As with the factors under the resides test not one single factor is decisive and the weight given to each factor depends on individual circumstances.

In your case, the Commissioner is satisfied that you have established a permanent place of abode outside of Australia for the following reasons:

    • you have accepted an employment contract to work on a long term project in country X

    • you intend to stay living and working in country X for an indefinite period of time

    • you will establish private rental accommodation in country X or purchase an apartment

    • you will only return to Australia for short holiday visits less than once a year

    • you will inform relevant Australian authorities such as Electoral Office, banks and Medicare that you are leaving Australia permanently.

As the Commissioner is satisfied that you have a permanent place of abode outside Australia, you are not a resident of Australia for income tax purposes under this test.

3. The 183-day test

Under this test, if you are actually present in Australia for more than half the income year, whether continuously or intermittently, you may be said to have a constructive residence in Australia unless it can be established that your usual place of abode is outside Australia and you have no intention to take up residence here.

You will not be present in Australia for more than 183 days in the relevant years. Thus, you are not a resident under this test.

4. The superannuation test 

You will be a resident if you are eligible to contribute to the Public Service Superannuation Scheme (PSS) or the Commonwealth Superannuation Scheme (CSS), or you are the spouse or child under 16 of such a person. Generally Commonwealth Government employees are eligible to contribute to the PSS or CSS.

You have never been a member of a relevant superannuation scheme and not an eligible employee for the purposes of the Superannuation Act 1976.

Therefore, this test does not apply to you.

Your residency status

As you are not a resident of Australia under any of the tests of residency outlined in subsection 6(1) of the ITAA 1936, you are not an Australia resident for income tax purposes.

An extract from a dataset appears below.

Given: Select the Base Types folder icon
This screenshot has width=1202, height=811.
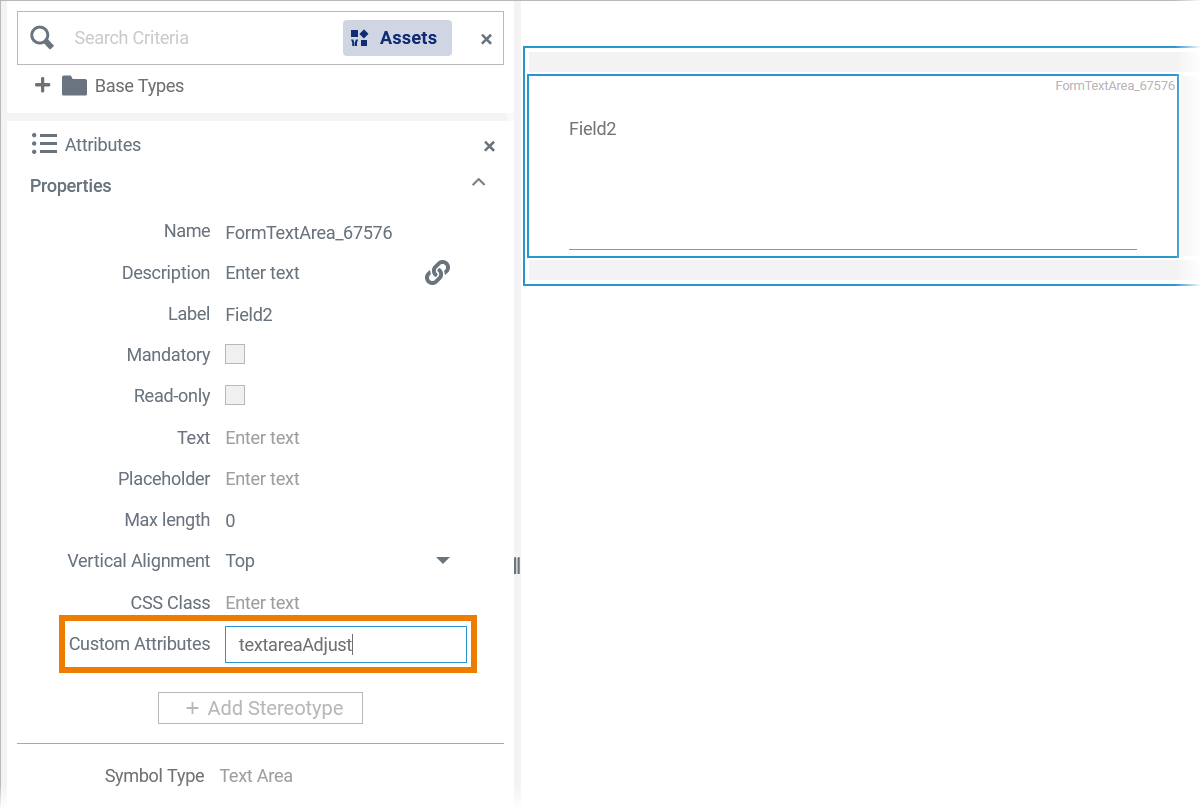Looking at the screenshot, I should 74,86.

Part year tax free threshold

Where a taxpayer either becomes a resident or ceases to be a resident of Australia during a year of income, the period of part-year residency for calculating the pro-rating of the tax-free threshold is determined under section 18 of the Income Tax Rates Act 1986 (Rates Act).

When completing your tax return for the year ended 30 June 2015 you will enter your departure date out of Australia which will ensure your tax free threshold will be pro-rated according to your departure date out of Australia.